After explaining the strategies and methods relating to social media and instructional technology, each workshop participant was challenged to create an engaging PowerPoint with supplied still images and video about the drought of 2012.  Faculty members were challenged to use best practices in developing their PowerPoint, which also included a YouTube link.  Attendees were from a wide variety of disciplines including: Agriculture, Math, Biology, English, and Art. At the conclusion of the session, several faculty were asked to present their PowerPoint to the group.

In the end, faculty learned how to select appropriate technology tools, how to utilize social media, and how to create a PowerPoint in a short period of time in regardless of what discipline is being taught. The Technology Academy is a good way to engage faculty, and to present strategies to promote the  "what ifs" of technology use in making teaching and learning relevant, authentic, and engaging.

Technology Academy Brings Faculty Closer to Technology

As part of a two-day institute, faculty at the University of Wisconsin-Platteville are learning strategies and methodologies to effectively integrate technology into their curriculum. My morning session was entitled, "Engaging Faculty and Students with Technology:Making Learning Authentic."  In this segment I showcased how social media can be effectively utilized in engaging both faculty and students in the process of creating original content and stories.  Through the use of CNN iReporting, faculty learned how social media can be "history in real time."

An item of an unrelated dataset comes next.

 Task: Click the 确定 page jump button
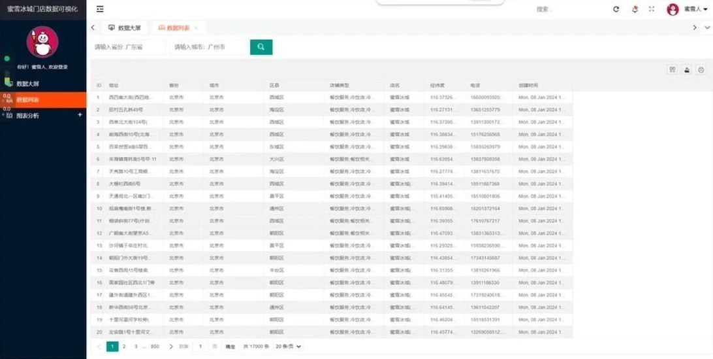(230, 347)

By capturing real life in personalized stories, attendees learned how social media can bring information and messages to a global audience.  We think of social media as moving very quickly.  In reality, it moves quicker than many of us think, or know.

Tuesday, August 07, 2012

Engaging Learning Through Social Media

In July, during a two-day institute in , funded through a grant from the Andrew W. Mellon Foundation, faculty at Illinois College in Jacksonville, IL learned how social media can be seen as “history in real time.” I spoke to the faculty on how they can use social media such as Facebook, Twitter, and CNN iReports to help to engage students, and to make their curriculum more authentic and relevant.


During one of the sessions, faculty (and student assistants) learned how to create CNN iReports and upload their stories.  Within a hour, one faculty member already uploaded his story. That evening, faculty members were filling reports as late as 2:00am in the morning. The next day, 4 faculty members and one student had their iReports "vetted" by CNN iReport producers in Atlanta.  

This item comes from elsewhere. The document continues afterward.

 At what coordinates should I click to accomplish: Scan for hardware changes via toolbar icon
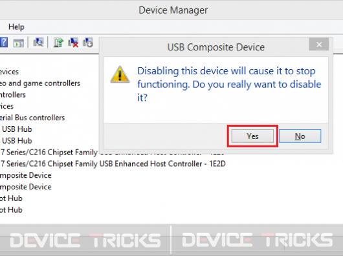pos(38,42)
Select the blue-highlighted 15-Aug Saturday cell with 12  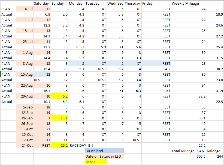[x=42, y=74]
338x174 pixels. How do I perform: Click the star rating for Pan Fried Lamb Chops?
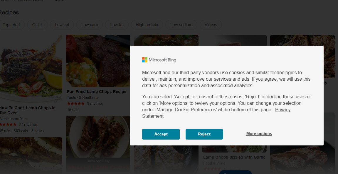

In the end, faculty learned first hand how social media can be used to engage students into the teaching and learning process.  You can link to the CNN iReport on this experience by clicking here. 


The workshop was held in an innovative learning space in the library which provided rear screen projection, coupled with an innovative windowed design that doubled as a writing surface.  The motif of the classroom blends the old historical architecture from the campus beginnings in 1828, with the technology of today's "flipped classroom" philosophy.